Jim Michalak's Boat Designs
118 E Randall, Lebanon, IL 62254
A page of boat designs and essays.
(15Sep00) This issue reruns an important issue about recovering a boat from a knockdown. Next issue, 1Oct00, will discuss the problem of motor and rudder sharing the same space.
INDIANA MESSABOUT NOTICE: The 9th Annual Lake Monroe Messabout will take place on September 22,23 and 24. This messabout is on Lake Monroe, at the Paynetown State Recreation Area, all this about ten miles south of Bloomington, Indiana. No campsites will be reserved so congregate in the tent area, sites 1-10, 28-32. Pitch in dinner on Saturday night. For more info contact Bob Bringle at firstname.lastname@example.org.
Frank SanMiguel & Co. in AF3.
This is a rerun of last year's 15sep issue which featured a capsize test done by Herb McLeod on his then new AF3. I want to keep this one up front because it demonstrates what you need to do when you capsize a sailboat which is not self righting, but rather is self rescuing. That is you can get it back upright and going again if you are properly prepared and if the boat, like AF3, has ample built in flotation or airboxes to keep it floating high on its side as you recover. A few things I'd like to point out. 1) Herb's tests were done in very benign conditions and if you capsize in really bad conditions recovery could be a lot more difficult or impossible. 2) If you tinker with a design such that you remove flotation or airboxes or enlarge hatches or move them off centerline, etc., the recovery system may not work and the boat may swamp to the point where you cannot recover. 3) If you have a design with no flotation or airboxes at all, such as most any traditional open boat, recovery is about impossible because the boat will swamp completely and be unstable even if it doesn't sink.
And now on to our story...
AF3 CAPSIZE RECOVERY...

-=-=-=-=-

• _WHAT TO DO_
• a. Reproduce the rows verbatim from the line containing "Task: Expand View" through the final row, including both ends.
• b. Extend the boat design text past its final line.
The boat design text and the rows that follow it are unrelated.

• _DATASET ENTRIES_
-=-=-=-=-

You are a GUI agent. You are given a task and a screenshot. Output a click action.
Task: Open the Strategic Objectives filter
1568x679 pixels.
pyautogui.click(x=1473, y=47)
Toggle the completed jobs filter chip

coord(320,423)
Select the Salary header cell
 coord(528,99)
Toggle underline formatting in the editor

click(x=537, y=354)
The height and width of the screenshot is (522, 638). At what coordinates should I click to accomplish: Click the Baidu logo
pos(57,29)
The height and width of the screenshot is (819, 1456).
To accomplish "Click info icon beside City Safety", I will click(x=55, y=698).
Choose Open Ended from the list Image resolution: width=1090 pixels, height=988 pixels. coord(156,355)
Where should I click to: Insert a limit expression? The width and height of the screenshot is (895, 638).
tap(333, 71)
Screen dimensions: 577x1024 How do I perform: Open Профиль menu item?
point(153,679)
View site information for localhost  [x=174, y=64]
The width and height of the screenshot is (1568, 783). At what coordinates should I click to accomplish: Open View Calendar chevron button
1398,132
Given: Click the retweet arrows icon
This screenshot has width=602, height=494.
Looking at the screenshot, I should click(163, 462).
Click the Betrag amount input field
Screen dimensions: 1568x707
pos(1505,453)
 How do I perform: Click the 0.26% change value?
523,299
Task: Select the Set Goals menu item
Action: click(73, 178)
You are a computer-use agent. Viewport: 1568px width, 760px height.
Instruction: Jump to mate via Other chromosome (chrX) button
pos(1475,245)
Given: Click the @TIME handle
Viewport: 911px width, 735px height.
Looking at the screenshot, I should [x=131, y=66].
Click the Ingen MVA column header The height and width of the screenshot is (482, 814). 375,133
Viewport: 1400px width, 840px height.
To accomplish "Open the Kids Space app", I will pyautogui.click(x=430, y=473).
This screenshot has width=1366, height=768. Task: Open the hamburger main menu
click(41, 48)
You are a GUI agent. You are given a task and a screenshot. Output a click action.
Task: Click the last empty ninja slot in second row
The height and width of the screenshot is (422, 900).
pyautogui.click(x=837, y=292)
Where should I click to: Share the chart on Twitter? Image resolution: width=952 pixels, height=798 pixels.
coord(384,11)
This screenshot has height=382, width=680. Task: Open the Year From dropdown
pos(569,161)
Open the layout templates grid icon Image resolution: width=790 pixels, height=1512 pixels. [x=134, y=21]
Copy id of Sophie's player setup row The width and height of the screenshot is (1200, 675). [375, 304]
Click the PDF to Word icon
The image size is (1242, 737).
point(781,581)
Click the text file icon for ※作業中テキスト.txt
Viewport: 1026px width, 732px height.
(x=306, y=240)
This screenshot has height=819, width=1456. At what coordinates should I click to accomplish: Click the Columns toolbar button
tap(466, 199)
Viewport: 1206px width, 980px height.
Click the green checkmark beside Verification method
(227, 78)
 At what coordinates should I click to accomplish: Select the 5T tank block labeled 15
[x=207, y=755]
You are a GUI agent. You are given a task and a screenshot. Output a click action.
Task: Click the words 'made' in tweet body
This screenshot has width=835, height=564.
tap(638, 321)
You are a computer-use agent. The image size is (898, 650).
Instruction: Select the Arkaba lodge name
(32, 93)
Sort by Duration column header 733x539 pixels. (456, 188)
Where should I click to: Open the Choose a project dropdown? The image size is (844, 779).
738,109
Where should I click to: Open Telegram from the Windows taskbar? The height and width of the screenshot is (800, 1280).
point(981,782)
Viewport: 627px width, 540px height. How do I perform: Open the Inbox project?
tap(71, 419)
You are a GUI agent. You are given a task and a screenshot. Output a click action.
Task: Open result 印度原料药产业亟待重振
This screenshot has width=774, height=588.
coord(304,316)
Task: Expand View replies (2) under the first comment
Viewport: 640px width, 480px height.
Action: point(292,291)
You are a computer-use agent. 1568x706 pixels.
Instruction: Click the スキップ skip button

-=-=-=-=-

• _OUTPUTS FOR THE TASKS_
• a.
Task: Expand View replies (2) under the first comment
Viewport: 640px width, 480px height.
Action: point(292,291)
You are a computer-use agent. 1568x706 pixels.
Instruction: Click the スキップ skip button

• b.
Herb McLeod has been sending me some great scans and also some results of capsizing his AF3, both intentional and unintentional. Early this summer he wrote:
I now have 14 days of sailing in on the AF3. Alas, no pictures yet of it sailing on the water for the same reason as ever, no one else around to take a picture. Most days I am the only boat on the lake. Had one sail where we traveled 20 miles in one day. We did a 6.5 mile section that day in 1 hour 10 minutes with the small sail (69 square feet) on a beam to broad reach (lots of wind). Also managed to turn the AF3 on its side that same day. The AF3 floated well was easily uprighted, boarded and bailed out. Everything in the cuddy stayed dry and we managed to not loose any of our gear. But that is not what I am writing about....."
That whetted my appetite and I emailed for more info about the capsize.
"I'd like to hear a bit more about the AF3 capsize. In particular: About what angle did it go over?"
"I do not know because we were not sailing it at the time. We were both standing on the cuddy deck fiddeling with the sail in a good blow and it went over real fast. We have regularly sailed the hull at up to 20 degrees of heel and it does not feel unstable although I like it best at 10 degrees of heal. I have an inclinometer on the boat(overkill I know) so I know that the angle of heel is a real measurement not a guess. When sailing I had one puff that almost caused a knockdown because I had accidently cleated the main sheet. What happened is he boat healed over dramatically and the sail depowered enough that equilibrium was reached and I was able to uncleat the sheet in time to prevent a capsize. Unfortuantly I did not look at the inclinometer, but I was busy at the time.
" How did you right the boat? (Did you use the leeboard?)"
"Gord the fellow I was sailing with uprighted the boat while I swam off after our cooler that was quickly blowing away. The water was shallow so he was standing on the bottom. His comment after was that he was amazed at how easily the boat came back up. The second set of plans for the AF3 that I purchased was for Gord as after that experience he was convinced that he wanted to build himself an AF3 this winter. We will see..."
"How did you reboard the boat?"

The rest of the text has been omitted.